From Source to Binary

When you type gcc main.c -o main, four distinct stages run in sequence. Understanding each stage turns opaque compiler errors into something you can reason about -- and makes debugging linker failures, ABI mismatches, and cross-compilation issues far less painful.

The Four Stages

 Source (.c)
    |
    v
 [Preprocessor]  -->  Expanded source (.i)
    |
    v
 [Compiler]       -->  Assembly (.s)
    |
    v
 [Assembler]      -->  Object file (.o)
    |
    v
 [Linker]         -->  Executable (ELF)

Each stage is a separate program. GCC orchestrates them, but you can stop at any point and inspect the output.

Stage 1: Preprocessing

The preprocessor handles #include, #define, #ifdef, and macro expansion. It produces pure C with no directives left.

/* version.h */
#ifndef VERSION_H
#define VERSION_H
#define APP_VERSION "1.0.3"
#define MAX_RETRIES 5
#endif
/* stage1.c */
#include <stdio.h>
#include "version.h"

#ifdef DEBUG
  #define LOG(msg) fprintf(stderr, "DEBUG: %s\n", msg)
#else
  #define LOG(msg) ((void)0)
#endif

int main(void) {
    LOG("starting up");
    printf("App version: %s\n", APP_VERSION);
    printf("Max retries: %d\n", MAX_RETRIES);
    return 0;
}

Stop after preprocessing:

gcc -E stage1.c -o stage1.i

Open stage1.i -- it will be thousands of lines long because <stdio.h> gets fully expanded. Scroll to the bottom and you will see your code with all macros replaced:

int main(void) {
    ((void)0);
    printf("App version: %s\n", "1.0.3");
    printf("Max retries: %d\n", 5);
    return 0;
}

The string "1.0.3" is inlined. LOG became ((void)0) because DEBUG was not defined. Now try:

gcc -E -DDEBUG stage1.c -o stage1_debug.i

The LOG call now expands to an actual fprintf.
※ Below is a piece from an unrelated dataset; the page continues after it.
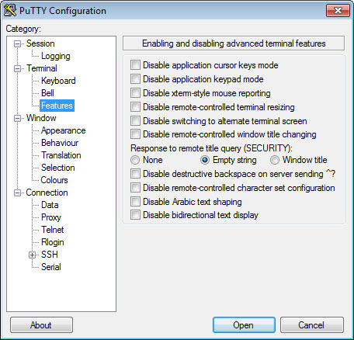Expand the SSH subtree
The width and height of the screenshot is (354, 340).
coord(32,255)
Try It: Add a #define PLATFORM "linux" to version.h and use it in main. Run gcc -E and confirm the string appears in the .i file.

Stage 2: Compilation (to Assembly)

The compiler translates the preprocessed C into assembly for the target architecture. On x86-64:

gcc -S stage1.c -o stage1.s
/* arith.c */
int add(int a, int b) {
    return a + b;
}

int square(int x) {
    return x * x;
}
gcc -S -O0 arith.c -o arith.s

The output (simplified, x86-64):

add:
    pushq   %rbp
    movq    %rsp, %rbp
    movl    %edi, -4(%rbp)
    movl    %esi, -8(%rbp)
    movl    -4(%rbp), %edx
    movl    -8(%rbp), %eax
    addl    %edx, %eax
    popq    %rbp
    ret

square:
    pushq   %rbp
    movq    %rsp, %rbp
    movl    %edi, -4(%rbp)
    movl    -4(%rbp), %eax
    imull   %eax, %eax
    popq    %rbp
    ret

Now try with optimization:

gcc -S -O2 arith.c -o arith_opt.s

The optimized output is dramatically shorter -- the compiler may skip the frame pointer entirely and use registers directly.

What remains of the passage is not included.